Lot 9
  • 9

Jacques Lipchitz

300,000 - 400,000 GBP
bidding is closed


  • Jacques Lipchitz
  • inscribed J. Lipchitz, marked with the artist's thumbprint, numbered 3/7 and stamped with the foundry mark Modern Art Fdry L.I.N.Y.
  • bronze
  • height: 72.4cm.
  • 28 1/2 in.


Marlborough Gallery, New York
Acquired from the above by the present owner circa 1970


Alan G. Wilkinson, Jacques Lipchitz. A Life in Sculpture (exhibition catalogue), Art Gallery of Ontario, Toronto, 1990-91, no. 29, illustration of another cast p. 88
Jacques Lipchitz: From Sketch to Sculpture (exhibition catalogue), Tel Aviv Museum of Art, Tel Aviv, 1991-92, no. 6, colour illustration of the plaster p. 27 & illustration of the plaster  p. 162
Alan G. Wilkinson, The Sculpture of Jacques Lipchitz: A Catalogue Raisonné. Volume One: The Paris Years, 1910-1940, London, 1996, no. 87, illustration of another cast p. 51

Catalogue Note

Conceived ten years after Lipchitz's arrival in Paris, Arlequin avec clarinette exemplifies his exploration of Cubism in a three-dimensional medium. During his early years in Paris, the artist met many of the leading figures of the Parisian avant-garde, who introduced him to new artistic tendencies. Lipchitz was particularly influenced by the art of Picasso, Braque and Gris, which is reflected in both the style and subject-matter of the present work. Themes and characters from commedia dell'arte had become a popular theme in the early twentieth century, particularly in the work of Picasso and Gris, as Lipchitz himself described: 'We may have been attracted to them originally because of their gay traditional costumes, involving many different colored areas' (J. Lipchitz, My Life in Sculpture, New York, 1972, p. 58).

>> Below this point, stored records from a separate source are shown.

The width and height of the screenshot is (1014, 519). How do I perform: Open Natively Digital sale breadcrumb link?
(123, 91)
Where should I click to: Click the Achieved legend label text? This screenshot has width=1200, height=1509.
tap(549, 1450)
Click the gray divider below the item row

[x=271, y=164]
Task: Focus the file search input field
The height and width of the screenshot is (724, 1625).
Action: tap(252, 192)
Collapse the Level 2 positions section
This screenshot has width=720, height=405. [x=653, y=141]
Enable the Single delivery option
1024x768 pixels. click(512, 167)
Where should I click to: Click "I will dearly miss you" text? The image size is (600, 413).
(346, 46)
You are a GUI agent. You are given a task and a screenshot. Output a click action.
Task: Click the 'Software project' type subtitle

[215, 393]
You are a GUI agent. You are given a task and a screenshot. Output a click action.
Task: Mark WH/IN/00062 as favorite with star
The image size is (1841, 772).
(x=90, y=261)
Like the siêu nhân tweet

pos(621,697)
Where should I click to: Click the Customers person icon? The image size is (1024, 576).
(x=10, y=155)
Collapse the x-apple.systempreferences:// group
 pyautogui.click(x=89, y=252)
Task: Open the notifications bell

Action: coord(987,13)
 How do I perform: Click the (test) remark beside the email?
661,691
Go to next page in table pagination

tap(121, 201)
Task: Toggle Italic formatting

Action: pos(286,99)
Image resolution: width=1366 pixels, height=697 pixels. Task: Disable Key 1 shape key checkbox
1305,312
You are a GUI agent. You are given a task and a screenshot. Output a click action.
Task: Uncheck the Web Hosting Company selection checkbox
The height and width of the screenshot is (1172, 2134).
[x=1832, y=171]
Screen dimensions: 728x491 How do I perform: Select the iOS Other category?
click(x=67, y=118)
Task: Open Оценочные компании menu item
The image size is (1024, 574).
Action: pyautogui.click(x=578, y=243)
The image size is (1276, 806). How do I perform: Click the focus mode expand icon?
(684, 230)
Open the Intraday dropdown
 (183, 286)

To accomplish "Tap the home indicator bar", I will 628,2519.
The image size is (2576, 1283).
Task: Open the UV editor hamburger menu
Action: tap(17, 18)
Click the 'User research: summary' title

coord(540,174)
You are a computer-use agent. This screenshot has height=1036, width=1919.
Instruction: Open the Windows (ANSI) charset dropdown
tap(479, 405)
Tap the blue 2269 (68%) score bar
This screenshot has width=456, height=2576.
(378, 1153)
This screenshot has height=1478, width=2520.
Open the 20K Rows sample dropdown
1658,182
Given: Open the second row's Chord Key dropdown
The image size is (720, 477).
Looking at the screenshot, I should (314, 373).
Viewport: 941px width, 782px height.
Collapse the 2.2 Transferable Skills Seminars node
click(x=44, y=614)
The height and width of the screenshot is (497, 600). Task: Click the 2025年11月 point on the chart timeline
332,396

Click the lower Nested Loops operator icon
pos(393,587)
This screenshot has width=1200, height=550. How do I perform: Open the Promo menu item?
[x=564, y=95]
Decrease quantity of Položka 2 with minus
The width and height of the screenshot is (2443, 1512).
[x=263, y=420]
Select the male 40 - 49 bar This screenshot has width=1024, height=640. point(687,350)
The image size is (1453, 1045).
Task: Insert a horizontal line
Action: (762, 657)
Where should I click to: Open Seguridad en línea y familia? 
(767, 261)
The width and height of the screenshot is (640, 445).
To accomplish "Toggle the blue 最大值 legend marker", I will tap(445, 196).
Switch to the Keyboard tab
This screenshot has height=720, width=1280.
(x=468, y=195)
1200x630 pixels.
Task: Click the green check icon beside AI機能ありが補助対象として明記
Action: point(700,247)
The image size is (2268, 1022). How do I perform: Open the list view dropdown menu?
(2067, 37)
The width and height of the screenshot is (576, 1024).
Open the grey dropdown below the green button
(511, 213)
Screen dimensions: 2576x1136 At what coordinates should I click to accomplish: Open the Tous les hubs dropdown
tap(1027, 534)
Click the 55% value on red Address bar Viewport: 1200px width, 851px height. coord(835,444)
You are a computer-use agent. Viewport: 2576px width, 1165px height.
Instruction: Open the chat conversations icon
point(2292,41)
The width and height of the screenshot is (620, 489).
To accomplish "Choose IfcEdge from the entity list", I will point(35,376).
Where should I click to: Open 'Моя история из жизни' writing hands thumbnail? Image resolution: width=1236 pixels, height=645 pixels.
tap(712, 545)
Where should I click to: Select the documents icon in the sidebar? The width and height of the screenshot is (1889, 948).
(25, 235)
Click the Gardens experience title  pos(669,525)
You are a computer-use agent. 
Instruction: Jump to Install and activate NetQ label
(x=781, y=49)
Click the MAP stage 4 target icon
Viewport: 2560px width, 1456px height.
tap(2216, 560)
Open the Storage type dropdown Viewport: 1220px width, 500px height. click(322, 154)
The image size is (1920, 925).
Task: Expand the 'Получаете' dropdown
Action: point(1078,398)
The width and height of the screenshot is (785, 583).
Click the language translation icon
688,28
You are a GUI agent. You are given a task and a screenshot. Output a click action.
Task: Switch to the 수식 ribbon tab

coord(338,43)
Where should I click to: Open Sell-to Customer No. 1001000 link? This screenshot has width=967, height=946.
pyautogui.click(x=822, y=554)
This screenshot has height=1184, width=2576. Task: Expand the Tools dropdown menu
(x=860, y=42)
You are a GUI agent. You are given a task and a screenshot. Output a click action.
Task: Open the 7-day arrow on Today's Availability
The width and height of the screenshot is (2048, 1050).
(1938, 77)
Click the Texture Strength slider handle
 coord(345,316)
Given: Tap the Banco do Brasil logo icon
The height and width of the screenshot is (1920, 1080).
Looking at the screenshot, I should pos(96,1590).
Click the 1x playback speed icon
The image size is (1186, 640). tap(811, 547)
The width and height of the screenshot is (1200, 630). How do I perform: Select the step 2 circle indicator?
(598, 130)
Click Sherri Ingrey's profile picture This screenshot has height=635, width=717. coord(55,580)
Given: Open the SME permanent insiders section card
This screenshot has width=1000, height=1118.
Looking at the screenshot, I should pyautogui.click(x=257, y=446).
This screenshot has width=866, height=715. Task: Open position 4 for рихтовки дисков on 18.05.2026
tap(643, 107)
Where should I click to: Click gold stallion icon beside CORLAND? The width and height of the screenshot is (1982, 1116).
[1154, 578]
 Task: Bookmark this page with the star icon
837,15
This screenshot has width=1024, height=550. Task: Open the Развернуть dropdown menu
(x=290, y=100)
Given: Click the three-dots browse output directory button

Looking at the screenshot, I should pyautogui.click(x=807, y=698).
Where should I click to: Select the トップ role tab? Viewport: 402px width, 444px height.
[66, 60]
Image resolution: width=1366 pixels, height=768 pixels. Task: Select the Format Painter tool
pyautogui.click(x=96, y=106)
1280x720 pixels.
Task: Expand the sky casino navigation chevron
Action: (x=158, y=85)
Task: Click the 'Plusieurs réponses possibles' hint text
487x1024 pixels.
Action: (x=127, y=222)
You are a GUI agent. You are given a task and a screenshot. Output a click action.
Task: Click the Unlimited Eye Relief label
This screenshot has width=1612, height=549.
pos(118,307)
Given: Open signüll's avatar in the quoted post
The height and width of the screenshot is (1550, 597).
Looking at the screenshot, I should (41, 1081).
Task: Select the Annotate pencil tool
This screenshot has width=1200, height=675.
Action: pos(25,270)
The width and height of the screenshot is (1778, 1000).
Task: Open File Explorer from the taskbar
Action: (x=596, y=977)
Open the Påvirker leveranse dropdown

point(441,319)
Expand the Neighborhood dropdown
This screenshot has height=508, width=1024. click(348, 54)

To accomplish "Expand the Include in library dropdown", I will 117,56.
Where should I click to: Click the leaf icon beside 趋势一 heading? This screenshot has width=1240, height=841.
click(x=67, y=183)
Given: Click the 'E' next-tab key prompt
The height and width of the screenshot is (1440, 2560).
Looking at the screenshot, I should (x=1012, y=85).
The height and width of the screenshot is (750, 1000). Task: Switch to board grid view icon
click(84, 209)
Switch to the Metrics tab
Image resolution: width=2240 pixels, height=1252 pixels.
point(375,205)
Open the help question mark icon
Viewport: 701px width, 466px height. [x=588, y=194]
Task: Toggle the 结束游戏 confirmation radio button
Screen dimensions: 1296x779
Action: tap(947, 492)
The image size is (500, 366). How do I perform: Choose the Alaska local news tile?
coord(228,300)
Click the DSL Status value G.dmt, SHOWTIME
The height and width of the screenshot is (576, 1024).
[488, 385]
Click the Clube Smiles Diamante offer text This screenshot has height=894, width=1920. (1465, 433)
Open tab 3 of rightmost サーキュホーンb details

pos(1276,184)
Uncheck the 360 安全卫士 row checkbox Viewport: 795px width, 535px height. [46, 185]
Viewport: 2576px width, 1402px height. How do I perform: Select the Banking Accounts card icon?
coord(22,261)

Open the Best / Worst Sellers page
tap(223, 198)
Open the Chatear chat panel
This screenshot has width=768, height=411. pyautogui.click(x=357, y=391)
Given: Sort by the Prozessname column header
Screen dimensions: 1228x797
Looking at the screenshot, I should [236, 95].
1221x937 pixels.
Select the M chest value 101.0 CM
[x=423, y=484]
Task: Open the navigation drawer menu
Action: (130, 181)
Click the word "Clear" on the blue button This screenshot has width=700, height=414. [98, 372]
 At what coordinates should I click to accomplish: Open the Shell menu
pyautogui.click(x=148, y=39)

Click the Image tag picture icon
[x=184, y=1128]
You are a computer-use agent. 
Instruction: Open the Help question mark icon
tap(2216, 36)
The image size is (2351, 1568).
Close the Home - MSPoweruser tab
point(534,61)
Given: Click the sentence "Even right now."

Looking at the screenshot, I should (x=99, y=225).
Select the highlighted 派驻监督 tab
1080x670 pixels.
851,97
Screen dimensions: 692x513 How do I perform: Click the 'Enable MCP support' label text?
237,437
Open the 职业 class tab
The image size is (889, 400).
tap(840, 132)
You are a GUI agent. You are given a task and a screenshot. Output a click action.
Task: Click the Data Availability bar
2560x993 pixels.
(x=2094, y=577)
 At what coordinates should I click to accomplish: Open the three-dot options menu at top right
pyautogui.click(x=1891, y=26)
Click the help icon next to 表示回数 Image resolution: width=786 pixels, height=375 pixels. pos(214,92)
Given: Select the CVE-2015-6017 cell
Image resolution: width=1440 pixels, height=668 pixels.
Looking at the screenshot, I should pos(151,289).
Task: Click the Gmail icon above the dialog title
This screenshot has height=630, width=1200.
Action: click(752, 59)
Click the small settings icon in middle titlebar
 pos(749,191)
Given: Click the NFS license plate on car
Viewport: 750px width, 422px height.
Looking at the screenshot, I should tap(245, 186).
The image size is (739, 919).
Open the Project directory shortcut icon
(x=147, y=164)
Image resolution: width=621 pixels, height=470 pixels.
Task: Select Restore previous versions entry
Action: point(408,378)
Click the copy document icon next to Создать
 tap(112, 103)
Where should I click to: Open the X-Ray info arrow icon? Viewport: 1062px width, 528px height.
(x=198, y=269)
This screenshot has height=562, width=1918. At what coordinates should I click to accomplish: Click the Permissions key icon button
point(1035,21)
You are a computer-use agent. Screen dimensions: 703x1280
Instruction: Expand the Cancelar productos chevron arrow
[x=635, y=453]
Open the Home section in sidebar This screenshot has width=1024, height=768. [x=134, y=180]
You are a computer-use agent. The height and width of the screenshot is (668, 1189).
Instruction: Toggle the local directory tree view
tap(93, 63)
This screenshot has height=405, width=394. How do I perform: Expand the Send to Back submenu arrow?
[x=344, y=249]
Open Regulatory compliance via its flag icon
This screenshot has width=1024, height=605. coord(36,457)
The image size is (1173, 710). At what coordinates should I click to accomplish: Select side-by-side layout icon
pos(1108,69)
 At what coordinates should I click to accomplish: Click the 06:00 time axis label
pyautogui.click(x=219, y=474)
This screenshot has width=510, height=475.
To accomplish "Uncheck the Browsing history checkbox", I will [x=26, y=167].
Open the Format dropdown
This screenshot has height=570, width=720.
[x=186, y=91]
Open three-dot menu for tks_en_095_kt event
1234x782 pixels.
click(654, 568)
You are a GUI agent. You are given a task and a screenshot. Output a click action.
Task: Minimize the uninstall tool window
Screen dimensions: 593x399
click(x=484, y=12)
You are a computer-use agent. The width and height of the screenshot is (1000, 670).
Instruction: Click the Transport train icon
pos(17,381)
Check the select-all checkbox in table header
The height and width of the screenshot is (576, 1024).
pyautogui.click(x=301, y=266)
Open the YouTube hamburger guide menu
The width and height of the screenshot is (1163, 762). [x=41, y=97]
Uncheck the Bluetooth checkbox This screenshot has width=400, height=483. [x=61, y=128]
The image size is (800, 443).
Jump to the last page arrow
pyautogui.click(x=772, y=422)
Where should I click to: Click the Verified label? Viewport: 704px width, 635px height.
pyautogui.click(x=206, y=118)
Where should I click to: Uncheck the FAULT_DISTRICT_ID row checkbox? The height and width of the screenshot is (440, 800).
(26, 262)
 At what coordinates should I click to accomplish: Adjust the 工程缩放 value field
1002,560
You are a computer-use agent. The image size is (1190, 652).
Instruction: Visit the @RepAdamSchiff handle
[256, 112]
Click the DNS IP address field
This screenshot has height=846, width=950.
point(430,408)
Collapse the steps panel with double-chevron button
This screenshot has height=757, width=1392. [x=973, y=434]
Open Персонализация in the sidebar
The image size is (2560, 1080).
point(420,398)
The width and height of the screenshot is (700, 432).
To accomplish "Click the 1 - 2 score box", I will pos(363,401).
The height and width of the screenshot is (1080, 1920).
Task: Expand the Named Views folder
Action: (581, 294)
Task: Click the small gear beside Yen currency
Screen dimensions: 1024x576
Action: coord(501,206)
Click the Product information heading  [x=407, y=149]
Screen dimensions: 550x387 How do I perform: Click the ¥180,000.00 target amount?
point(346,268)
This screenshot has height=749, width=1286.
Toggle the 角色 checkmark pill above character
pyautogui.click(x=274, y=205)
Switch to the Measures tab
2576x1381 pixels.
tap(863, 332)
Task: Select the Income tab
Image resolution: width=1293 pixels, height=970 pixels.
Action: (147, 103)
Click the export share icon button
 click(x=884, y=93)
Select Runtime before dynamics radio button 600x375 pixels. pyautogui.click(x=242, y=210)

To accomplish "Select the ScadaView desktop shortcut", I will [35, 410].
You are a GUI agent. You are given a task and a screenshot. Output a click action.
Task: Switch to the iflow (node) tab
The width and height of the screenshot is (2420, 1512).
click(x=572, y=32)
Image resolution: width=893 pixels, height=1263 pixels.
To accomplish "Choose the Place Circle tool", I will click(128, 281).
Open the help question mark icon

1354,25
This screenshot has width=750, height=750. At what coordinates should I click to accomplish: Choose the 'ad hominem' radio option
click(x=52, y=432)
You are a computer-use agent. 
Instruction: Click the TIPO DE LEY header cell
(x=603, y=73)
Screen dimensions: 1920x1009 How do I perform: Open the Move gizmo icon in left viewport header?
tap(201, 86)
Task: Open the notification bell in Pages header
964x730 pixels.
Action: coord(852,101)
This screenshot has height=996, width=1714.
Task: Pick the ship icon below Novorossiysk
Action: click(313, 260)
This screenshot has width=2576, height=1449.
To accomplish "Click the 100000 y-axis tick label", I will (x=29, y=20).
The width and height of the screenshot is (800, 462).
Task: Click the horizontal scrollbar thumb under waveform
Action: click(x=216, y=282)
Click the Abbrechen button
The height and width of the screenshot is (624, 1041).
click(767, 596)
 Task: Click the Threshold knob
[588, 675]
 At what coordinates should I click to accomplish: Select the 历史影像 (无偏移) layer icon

Alan G. Wilkinson wrote about the present work: 'In 1919 Lipchitz abandoned relief sculpture and returned to fully three-dimensional work. The charming series of harlequins and Pierrots playing the clarinet or the accordion reflected his interest in eighteenth-century painting, and particularly the work of Watteau: "The Pierrots and harlequins were part of our general vocabulary, characters taken from the commedia dell'arte, particularly popular in the eighteenth century... Generally, this was a transitional period in which I was playing variations on a number of familiar themes, more or less conscious that I needed to find a new direction, a new stimulus"'  (A. G. Wilkinson, op. cit., 1990-91, p. 88).